* Ali Rasper with Quincy Media…
House Republicans said Thursday morning that Democrats constantly ignore the need for reforms in Illinois.
They claim more than 600 House bills have passed out of the committees since January. Of those proposals, Republicans say 82% have Democratic sponsors while only 18% came from their caucus.
Rep. Amy Elik (R-Alton) recalled when Speaker Emanuel “Chris” Welch took office with a pledge to keep his door open and have accessibility for members from both parties. She noted that the Hillside Democrat explained all lawmakers could work together to solve the issues facing Illinois. However, she feels Welch hasn’t lived up to that promise.
“Here we are, with 45 days until session adjournment and the Democrat-controlled legislature has failed to put forth any meaningful or substantive legislation dealing with fighting corruption, providing tax relief, and unfortunately no plan put forth to adopt a balanced budget,” said Elik.
Republicans argue ethics reform and property tax rates are the largest issues facing Illinois. Rep. David Welter (R-Morris) explained it’s been months since the Com-Ed scandal implicating former Speaker Mike Madigan.
* From Speaker Welch’s spokesperson Jaclyn Driscoll…
Bipartisanship has been an integral part of Speaker Welch’s legislative career, and it remains a top priority. Republicans should work across the aisle and come to the table to discuss bills that will help build a better future for the people of this state. Unfortunately, many of their bills are designed to eat up precious time during a pandemic on issues that voters have already rejected at the ballot box
*** UPDATE *** From Rep. Mark Batinick in response to Welch…
“From the Speaker’s statement, it is clear that the Democrats have no interest in addressing our state’s most pressing issues if bills on ethics reform, pension reform and property tax reform are considered a ‘waste of time’ to their caucus. The only issue Illinois voters have rejected at the ballot box is the Democratic-led graduated income tax that was resoundly dismissed by voters of all parties.
* Derek Cantù at NPR Illinois…
Tensions over the legislative process boiled over on the House floor on Thursday. State Rep. Dan Brady (R-Bloomington) expressed cynicism with the upcoming discussion over the consent calendar — a list of bills and resolutions that are deemed non-controversial and do not warrant lengthy debate.
“There’s quite a bit of apprehension from many of us on this side of the aisle, and I think understandably so, after a letter came out taking off of the consent agenda close to a dozen bills of House Republicans with no explanation, no insight, no discussion from our side of the aisle that we’re aware of,” Brady said.

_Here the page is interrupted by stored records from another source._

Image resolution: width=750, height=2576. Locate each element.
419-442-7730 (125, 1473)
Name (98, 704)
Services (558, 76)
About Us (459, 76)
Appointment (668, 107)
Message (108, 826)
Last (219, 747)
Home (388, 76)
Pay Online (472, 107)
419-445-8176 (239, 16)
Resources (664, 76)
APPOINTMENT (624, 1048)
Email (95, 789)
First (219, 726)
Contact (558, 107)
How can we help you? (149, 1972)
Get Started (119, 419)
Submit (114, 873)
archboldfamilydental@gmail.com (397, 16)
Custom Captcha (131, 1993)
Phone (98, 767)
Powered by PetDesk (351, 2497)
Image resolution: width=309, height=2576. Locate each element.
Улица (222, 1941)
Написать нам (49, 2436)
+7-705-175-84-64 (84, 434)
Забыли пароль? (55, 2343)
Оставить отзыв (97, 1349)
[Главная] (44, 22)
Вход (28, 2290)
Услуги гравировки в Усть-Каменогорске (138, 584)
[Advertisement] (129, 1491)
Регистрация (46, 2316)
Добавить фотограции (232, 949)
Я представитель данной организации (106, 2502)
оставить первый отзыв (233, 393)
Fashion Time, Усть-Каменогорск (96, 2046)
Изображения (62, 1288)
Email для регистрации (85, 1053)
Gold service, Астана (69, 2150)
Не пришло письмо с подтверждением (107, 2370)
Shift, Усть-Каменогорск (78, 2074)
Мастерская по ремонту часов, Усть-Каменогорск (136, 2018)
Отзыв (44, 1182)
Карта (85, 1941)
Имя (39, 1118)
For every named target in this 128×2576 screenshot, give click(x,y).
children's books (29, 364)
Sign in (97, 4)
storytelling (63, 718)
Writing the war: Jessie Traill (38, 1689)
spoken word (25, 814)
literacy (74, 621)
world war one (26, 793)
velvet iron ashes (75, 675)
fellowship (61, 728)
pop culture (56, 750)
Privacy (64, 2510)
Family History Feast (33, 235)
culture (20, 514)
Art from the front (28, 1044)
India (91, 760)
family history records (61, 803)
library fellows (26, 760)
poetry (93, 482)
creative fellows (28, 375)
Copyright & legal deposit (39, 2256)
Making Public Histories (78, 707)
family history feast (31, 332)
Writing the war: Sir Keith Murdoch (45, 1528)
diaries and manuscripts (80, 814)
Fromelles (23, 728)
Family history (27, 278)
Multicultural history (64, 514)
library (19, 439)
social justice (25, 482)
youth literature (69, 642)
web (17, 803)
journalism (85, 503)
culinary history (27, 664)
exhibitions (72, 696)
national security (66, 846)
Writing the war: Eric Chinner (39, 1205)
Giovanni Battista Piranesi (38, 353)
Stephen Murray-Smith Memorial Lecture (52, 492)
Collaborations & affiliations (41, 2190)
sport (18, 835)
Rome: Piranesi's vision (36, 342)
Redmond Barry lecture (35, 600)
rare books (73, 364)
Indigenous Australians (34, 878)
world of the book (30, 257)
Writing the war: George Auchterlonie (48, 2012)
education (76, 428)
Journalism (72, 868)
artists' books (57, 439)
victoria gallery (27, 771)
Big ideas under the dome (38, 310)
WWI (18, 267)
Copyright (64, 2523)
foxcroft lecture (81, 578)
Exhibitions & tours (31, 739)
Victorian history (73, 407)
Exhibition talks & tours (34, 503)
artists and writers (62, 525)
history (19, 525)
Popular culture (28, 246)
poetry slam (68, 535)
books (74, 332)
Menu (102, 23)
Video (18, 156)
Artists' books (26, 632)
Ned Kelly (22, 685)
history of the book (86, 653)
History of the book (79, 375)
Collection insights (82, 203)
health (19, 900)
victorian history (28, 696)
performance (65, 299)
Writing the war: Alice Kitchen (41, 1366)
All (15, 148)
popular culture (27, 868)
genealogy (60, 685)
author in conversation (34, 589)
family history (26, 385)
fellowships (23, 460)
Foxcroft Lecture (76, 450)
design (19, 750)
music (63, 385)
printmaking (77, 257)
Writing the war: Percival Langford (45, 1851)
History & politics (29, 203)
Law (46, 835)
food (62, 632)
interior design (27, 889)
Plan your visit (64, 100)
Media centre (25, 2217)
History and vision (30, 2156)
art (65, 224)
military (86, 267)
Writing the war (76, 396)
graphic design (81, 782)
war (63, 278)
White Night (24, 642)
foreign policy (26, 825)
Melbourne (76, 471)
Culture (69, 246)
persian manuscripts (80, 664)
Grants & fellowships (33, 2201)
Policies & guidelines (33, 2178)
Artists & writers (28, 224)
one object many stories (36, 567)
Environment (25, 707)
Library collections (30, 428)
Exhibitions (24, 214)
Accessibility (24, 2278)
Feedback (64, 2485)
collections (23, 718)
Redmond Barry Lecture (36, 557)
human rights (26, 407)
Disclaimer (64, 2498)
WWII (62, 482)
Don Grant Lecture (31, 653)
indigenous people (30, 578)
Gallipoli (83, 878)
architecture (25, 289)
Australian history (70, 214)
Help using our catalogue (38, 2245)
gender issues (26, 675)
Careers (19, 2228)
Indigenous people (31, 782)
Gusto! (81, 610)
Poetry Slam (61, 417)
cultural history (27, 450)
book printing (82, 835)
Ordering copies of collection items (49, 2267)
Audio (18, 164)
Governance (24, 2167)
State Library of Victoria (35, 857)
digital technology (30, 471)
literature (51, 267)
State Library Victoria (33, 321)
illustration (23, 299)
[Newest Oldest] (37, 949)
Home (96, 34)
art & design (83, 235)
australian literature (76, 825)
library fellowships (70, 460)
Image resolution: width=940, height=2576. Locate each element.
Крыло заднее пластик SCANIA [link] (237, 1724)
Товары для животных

State Rep. Greg Harris (D-Chicago) responded that his side of the aisle has been focusing on Democrats’ priority legislation and “working on a balanced budget.”
“We will be continuing to have meetings on rules in the future, and we will certainly notify you when those discussions happen,” he said.
Brady spoke up after the Democrats abruptly stopped debate on what was supposed to be an agreed bill because Rep. Sonia Harper (D-Chicago) had registered a complaint. The Republican-sponsored bill, designed to bring natural gas service to the impoverished mostly Black community of Pembroke Township, was eventually put back on the floor and passed 88-14.